This is a great 2-sphere inside a rotating 3-sphere, viewed by first stereographically projecting to 3-dimensional space, and then orthogonally projecting to the yz-plane. I enjoy these kinds of projections, where rotations end up looking nothing like a rotation.

Here's the code for the corresponding Manipulate object. Multiplying by the rotation matrix makes this pretty slow (though not as slow as using RotationMatrix[\[Theta], {{1, 0, 0, 0}, {0, 0, 0, 1}}] would have been), so the Manipulate may be super-laggy unless you have a pretty high-powered computer.

Stereo3D[{x1_, y1_, x2_, y2_}] := {x1/(1 - y2), y1/(1 - y2), x2/(1 - y2)};
Manipulate[
 ParametricPlot[
  Table[Stereo3D[{{Cos[t], 0, 0, -Sin[t]}, {0, 1, 0, 0}, {0, 0, 1, 0}, {Sin[t], 0, 0, Cos[t]}}.
       {Cos[\[Theta]] Sin[\[Phi]], Sin[\[Theta]] Sin[\[Phi]], Cos[\[Phi]], 0}][[2 ;;]],
       {\[Theta], 0, 2 \[Pi], 2 \[Pi]/20}], {\[Phi], 0, \[Pi]}, PlotRange -> 2.5, 
  Background -> RGBColor["#172940"], 
  PlotStyle -> Directive[Thickness[.004], RGBColor["#acf0f2"]], 
  ImageSize -> 540, Axes -> False], {t, 0, \[Pi]}]
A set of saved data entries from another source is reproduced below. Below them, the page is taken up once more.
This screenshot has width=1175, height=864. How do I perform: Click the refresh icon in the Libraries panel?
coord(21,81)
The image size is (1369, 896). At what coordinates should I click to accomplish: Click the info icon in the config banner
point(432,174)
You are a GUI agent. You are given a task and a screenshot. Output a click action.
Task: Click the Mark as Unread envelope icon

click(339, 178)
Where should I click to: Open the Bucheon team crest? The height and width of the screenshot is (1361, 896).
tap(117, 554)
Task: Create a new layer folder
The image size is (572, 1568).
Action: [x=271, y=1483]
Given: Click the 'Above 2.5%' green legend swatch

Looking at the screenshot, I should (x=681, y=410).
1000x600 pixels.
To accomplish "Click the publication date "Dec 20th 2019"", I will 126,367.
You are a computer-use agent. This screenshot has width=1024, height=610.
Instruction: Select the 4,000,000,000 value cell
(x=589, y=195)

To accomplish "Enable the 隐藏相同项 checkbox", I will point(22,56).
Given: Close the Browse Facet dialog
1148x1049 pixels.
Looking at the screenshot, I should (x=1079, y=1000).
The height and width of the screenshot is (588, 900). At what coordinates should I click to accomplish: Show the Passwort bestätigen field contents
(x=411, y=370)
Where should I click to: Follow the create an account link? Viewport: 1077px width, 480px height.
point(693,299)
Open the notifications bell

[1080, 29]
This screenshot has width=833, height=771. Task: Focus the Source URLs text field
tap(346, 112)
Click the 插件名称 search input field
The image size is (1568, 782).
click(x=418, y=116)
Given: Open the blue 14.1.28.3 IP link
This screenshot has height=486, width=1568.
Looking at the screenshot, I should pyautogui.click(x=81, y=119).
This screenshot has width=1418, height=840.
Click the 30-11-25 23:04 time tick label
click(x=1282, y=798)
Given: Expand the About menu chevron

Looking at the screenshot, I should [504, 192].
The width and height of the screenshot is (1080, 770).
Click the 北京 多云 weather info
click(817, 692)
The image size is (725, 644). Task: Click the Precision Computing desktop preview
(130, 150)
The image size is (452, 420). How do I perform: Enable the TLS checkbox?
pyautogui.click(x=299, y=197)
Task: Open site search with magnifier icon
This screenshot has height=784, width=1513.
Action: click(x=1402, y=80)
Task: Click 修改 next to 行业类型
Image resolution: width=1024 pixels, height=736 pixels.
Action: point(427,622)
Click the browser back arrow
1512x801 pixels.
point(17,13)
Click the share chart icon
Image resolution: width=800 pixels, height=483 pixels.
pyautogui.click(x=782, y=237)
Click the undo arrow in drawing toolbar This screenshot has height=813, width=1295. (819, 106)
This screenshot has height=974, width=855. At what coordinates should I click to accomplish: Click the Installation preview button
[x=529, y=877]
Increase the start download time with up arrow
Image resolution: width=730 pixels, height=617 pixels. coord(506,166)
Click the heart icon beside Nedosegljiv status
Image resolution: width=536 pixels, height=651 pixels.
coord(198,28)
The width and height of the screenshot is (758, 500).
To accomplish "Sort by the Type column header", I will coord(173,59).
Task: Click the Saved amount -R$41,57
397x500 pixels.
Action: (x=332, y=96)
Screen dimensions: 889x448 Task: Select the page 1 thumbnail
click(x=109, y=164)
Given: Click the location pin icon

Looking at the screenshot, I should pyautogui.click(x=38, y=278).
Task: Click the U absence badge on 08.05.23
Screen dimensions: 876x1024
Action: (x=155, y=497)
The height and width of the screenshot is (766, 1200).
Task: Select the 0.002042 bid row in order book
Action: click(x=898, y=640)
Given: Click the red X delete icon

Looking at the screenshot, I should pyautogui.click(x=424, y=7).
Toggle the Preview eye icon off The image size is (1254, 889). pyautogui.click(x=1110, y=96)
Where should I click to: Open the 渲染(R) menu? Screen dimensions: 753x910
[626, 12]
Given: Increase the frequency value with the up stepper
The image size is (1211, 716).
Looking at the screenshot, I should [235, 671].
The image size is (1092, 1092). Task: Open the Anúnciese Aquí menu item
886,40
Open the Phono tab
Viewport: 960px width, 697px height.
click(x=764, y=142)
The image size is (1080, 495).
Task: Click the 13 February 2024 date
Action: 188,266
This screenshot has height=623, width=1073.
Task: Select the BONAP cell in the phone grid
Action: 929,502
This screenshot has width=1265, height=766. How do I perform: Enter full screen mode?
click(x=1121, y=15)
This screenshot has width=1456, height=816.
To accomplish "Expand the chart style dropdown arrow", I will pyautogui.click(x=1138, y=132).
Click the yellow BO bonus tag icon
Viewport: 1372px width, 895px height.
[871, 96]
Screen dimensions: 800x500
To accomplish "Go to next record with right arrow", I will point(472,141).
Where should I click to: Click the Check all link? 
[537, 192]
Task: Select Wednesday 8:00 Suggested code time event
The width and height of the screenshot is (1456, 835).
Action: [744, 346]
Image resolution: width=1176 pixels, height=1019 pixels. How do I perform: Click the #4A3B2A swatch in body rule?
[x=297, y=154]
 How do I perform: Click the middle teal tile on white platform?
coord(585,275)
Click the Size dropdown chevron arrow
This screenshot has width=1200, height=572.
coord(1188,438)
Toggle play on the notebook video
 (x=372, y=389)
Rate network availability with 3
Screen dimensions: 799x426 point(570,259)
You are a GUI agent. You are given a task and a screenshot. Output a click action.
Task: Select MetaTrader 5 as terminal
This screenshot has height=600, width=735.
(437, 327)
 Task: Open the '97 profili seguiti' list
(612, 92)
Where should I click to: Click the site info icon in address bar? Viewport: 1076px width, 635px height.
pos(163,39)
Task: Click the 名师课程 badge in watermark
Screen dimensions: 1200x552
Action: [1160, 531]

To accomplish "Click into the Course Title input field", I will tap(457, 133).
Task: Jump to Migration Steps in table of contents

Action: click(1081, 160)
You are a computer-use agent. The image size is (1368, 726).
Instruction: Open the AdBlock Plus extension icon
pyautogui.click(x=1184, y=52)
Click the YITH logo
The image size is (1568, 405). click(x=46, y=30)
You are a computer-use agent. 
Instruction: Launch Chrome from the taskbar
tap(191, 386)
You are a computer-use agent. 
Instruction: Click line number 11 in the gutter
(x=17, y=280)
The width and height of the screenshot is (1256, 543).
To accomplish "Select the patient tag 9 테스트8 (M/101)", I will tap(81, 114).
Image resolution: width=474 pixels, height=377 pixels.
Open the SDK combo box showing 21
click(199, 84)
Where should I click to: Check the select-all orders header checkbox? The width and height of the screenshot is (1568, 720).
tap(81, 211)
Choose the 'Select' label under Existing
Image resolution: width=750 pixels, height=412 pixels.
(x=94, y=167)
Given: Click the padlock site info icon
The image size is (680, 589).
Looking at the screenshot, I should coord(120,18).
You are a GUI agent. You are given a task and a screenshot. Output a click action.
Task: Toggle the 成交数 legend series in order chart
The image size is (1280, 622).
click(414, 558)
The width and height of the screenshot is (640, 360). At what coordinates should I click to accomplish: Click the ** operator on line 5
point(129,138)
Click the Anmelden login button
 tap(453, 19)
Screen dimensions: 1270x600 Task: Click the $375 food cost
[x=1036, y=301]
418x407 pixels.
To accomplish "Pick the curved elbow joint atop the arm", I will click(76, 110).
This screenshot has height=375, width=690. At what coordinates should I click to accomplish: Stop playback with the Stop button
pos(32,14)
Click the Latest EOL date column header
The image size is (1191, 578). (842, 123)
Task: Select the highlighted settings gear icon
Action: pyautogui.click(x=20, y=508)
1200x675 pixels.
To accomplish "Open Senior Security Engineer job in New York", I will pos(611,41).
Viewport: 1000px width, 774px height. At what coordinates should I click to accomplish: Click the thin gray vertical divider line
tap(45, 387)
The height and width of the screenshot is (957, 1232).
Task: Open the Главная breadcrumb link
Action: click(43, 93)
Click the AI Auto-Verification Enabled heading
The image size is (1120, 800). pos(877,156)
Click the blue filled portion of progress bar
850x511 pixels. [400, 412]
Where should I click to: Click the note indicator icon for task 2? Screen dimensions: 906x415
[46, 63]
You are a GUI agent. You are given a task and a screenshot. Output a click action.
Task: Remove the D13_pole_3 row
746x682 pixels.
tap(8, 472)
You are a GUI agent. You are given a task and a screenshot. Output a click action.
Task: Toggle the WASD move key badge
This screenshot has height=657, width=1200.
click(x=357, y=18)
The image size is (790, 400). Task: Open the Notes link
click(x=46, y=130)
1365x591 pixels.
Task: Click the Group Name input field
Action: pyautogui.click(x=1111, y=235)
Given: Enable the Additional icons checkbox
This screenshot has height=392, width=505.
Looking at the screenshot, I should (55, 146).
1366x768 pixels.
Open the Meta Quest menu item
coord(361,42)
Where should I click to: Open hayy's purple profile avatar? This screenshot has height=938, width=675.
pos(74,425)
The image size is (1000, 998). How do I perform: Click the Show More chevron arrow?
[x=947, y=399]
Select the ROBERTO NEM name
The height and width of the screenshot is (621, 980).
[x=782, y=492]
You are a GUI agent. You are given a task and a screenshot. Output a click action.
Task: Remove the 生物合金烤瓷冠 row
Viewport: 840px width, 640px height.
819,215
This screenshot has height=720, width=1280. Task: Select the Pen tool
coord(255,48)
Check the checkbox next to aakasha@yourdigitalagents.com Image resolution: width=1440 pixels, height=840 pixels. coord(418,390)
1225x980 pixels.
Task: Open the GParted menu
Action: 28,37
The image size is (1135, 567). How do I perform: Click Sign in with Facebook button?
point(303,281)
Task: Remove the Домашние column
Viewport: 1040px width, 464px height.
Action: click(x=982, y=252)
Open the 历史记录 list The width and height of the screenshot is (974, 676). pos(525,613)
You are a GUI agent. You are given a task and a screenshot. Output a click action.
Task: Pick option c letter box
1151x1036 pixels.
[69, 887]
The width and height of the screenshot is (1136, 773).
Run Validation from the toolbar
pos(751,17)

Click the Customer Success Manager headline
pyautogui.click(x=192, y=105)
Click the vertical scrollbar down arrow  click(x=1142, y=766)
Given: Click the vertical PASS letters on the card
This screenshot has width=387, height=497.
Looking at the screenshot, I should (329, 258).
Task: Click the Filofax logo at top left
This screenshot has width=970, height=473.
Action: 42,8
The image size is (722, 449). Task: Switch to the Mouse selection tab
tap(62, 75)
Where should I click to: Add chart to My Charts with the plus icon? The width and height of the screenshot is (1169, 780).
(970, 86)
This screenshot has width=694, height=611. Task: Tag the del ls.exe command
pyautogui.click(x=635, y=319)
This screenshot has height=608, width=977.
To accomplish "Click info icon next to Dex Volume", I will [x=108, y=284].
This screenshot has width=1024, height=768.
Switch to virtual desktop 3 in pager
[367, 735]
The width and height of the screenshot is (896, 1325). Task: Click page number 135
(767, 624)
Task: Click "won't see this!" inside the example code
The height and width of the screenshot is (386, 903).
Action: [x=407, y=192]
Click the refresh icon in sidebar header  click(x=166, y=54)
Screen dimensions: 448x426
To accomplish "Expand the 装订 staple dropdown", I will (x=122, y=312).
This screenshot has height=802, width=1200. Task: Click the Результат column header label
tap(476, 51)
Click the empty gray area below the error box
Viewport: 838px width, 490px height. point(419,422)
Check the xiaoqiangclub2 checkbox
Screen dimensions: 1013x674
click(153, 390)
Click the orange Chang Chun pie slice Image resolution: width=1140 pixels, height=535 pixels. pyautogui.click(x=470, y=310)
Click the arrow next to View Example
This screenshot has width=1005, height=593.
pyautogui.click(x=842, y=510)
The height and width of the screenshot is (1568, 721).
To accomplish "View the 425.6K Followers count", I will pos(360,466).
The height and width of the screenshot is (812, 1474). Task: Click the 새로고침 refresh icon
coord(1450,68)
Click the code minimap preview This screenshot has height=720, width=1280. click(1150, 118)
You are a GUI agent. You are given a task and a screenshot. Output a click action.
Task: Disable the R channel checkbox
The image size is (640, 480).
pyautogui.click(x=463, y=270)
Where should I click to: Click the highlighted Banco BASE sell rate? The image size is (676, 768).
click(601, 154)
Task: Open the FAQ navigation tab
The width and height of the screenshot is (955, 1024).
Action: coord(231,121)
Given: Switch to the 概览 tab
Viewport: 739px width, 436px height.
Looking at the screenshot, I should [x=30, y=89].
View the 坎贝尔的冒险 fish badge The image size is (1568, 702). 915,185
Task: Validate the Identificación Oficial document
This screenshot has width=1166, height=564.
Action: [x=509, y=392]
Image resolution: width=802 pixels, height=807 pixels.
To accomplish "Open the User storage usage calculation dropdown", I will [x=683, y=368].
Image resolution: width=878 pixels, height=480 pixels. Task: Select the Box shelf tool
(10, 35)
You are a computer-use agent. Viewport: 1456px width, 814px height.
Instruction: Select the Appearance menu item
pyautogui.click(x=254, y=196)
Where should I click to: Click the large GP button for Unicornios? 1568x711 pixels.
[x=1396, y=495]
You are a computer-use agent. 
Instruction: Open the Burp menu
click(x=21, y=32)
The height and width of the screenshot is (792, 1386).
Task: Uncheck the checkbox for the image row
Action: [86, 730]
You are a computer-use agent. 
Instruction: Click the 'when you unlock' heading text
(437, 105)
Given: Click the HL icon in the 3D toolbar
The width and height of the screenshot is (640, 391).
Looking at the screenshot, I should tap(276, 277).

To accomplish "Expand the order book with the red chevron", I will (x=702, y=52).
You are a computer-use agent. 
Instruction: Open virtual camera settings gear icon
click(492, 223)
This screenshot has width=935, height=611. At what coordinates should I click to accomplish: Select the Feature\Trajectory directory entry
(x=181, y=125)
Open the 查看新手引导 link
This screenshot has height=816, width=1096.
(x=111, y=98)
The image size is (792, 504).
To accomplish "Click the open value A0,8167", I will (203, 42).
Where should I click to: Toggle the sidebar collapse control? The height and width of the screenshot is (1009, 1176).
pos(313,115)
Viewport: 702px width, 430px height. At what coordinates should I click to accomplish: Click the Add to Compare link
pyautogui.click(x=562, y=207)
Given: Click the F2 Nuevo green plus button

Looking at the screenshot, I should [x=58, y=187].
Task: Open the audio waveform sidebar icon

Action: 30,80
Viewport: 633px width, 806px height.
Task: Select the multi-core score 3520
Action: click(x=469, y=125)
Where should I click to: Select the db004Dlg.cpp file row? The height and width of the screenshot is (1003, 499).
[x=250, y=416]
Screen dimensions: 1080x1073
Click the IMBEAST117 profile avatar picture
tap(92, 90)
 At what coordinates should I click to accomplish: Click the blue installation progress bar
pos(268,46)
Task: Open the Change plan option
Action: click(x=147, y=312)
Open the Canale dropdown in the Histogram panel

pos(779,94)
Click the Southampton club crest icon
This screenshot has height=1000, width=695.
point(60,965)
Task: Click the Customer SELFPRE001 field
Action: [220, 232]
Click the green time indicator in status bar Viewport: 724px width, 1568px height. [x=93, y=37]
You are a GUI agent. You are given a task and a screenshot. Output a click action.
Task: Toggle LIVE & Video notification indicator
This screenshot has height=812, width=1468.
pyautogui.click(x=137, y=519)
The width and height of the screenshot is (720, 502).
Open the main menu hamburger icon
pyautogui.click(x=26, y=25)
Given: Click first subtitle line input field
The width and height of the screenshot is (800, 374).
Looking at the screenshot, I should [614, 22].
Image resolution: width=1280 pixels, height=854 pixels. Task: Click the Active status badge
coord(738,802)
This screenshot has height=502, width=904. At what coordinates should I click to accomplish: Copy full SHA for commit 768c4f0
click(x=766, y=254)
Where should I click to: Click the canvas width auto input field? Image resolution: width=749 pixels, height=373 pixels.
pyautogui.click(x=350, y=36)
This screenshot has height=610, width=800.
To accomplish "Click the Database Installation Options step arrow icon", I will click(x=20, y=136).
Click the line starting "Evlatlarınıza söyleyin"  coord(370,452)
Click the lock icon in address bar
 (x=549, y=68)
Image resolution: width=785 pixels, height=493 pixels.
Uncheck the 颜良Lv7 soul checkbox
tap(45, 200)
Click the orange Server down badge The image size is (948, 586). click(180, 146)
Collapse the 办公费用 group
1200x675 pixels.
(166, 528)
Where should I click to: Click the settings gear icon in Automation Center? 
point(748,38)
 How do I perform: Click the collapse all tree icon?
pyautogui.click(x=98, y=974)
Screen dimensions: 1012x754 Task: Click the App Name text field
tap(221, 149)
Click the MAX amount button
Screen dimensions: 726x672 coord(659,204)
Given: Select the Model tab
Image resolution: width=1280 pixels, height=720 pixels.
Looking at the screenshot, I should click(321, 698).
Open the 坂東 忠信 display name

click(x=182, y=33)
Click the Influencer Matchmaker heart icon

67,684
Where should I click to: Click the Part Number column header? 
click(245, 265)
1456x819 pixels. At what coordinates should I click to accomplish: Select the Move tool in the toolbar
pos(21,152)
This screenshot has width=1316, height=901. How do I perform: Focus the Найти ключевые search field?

And here's the same thing, but without projecting to the yz-plane:

3D stereographic sphere

Manipulate[
 ParametricPlot3D[
  Table[Stereo3D[{{Cos[\[Theta]], 0, 0, -Sin[\[Theta]]}, {0, 1, 0, 0}, {0, 0, 1, 0}, {Sin[\[Theta]], 0, 0, Cos[\[Theta]]}}.
      {Cos[t] Sin[\[Phi]], Sin[t] Sin[\[Phi]], Cos[\[Phi]], 0}], {t, 0, 2 \[Pi], 2 \[Pi]/20}], {\[Phi], 0, \[Pi]}, PlotRange -> 10, 
  Background -> RGBColor["#172940"], 
  PlotStyle -> Directive[Thickness[.004], RGBColor["#acf0f2"]], 
  ImageSize -> 540, Boxed -> False, Axes -> False, 
  ViewAngle -> \[Pi]/40, ViewPoint -> {1.3, -2.4, 2.}], {\[Theta], 0, \[Pi]}]
2 Replies

enter image description here -- you have earned Featured Contributor Badge enter image description here Your exceptional post has been selected for our editorial column Staff Picks http://wolfr.am/StaffPicks and Your Profile is now distinguished by a Featured Contributor Badge and is displayed on the Featured Contributor Board. Thank you!

POSTED BY: EDITORIAL BOARD

Nice, first one reminds me of electric field lines of to charges; I wonder if it is coincidentally the same 2D formula.